In Louisiana, a measure favored by two anti-abortion Democrats, Governor John Bel Edwards and State Senator Katrina Jackson, was comfortably passed. Amendment 1 would add these words to the State Constitution: “Nothing in this constitution can be construed to guarantee or protect abortion rights, or require funding for abortion.”
In Mississippi, voters approved a new state flag with red, yellow and blue stripes, a magnolia flower and the words “We believe in God”. The state’s former flag, dating from 1894 and featuring the combat cross of the Southern Union, was decommissioned by lawmakers in June.
Two measures in California were won by supporters of criminal justice reform, including former Gov. Jerry Brown. Voters have rejected Proposition 20, which would undo previous measures that allowed people convicted of certain felony counts to be considered for early parole. And voters passed Proposition 17, which would restore the right to vote for pardoned offenders. In Oklahoma, voters went the other way, dismissing Question 805, a measure that would have banned the use of a person’s past nonviolent felony convictions to impose an elevated sentence for another nonviolent felony.

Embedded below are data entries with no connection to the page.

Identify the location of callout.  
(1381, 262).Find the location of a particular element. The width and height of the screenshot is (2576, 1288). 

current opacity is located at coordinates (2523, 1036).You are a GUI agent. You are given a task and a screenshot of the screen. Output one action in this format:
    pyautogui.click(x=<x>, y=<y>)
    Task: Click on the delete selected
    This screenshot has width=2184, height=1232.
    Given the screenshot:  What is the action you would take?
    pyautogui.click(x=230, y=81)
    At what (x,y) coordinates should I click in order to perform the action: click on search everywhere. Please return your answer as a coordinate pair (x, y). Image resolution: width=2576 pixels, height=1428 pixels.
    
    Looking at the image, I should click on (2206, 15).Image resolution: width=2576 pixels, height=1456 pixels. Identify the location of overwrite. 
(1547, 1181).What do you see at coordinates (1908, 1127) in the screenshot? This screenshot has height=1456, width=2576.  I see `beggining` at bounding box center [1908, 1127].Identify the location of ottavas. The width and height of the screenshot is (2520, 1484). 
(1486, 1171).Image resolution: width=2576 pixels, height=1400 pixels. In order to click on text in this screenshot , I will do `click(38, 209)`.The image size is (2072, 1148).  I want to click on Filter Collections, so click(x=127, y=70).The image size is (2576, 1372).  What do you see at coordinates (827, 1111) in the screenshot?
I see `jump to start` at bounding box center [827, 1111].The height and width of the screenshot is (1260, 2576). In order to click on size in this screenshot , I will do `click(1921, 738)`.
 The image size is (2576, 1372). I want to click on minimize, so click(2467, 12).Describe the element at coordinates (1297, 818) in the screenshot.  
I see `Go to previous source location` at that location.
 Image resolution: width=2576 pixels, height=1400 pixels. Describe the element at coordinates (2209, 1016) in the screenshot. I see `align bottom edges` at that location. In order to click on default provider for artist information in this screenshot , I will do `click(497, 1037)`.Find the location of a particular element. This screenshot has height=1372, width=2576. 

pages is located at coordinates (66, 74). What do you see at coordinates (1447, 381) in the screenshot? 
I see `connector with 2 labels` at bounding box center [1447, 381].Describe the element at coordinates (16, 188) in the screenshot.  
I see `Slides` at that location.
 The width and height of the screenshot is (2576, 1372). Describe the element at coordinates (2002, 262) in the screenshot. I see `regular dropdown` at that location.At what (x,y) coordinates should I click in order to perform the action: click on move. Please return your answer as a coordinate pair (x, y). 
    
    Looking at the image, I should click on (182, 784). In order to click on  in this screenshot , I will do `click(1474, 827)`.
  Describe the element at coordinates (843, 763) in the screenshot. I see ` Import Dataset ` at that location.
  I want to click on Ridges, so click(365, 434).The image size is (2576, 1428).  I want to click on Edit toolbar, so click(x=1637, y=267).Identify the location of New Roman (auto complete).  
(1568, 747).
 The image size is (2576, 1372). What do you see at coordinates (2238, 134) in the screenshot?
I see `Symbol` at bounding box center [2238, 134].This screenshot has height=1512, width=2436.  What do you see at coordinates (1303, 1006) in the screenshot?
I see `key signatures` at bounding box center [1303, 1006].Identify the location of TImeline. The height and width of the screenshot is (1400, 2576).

There were 38 statewide citizenship initiatives decided nationally on Tuesday, half the level of the last presidential election, when there were 72. Experts say the decline is due to effect of the coronavirus, making the signature collection more difficult. When all measures are agreed, including those placed on ballot by the legislatures, there are a total of 124 voting initiatives statewide this year, down from 154 a.m. ants of four years ago.
Mike Baker and Noam Scheiber Contribution reports.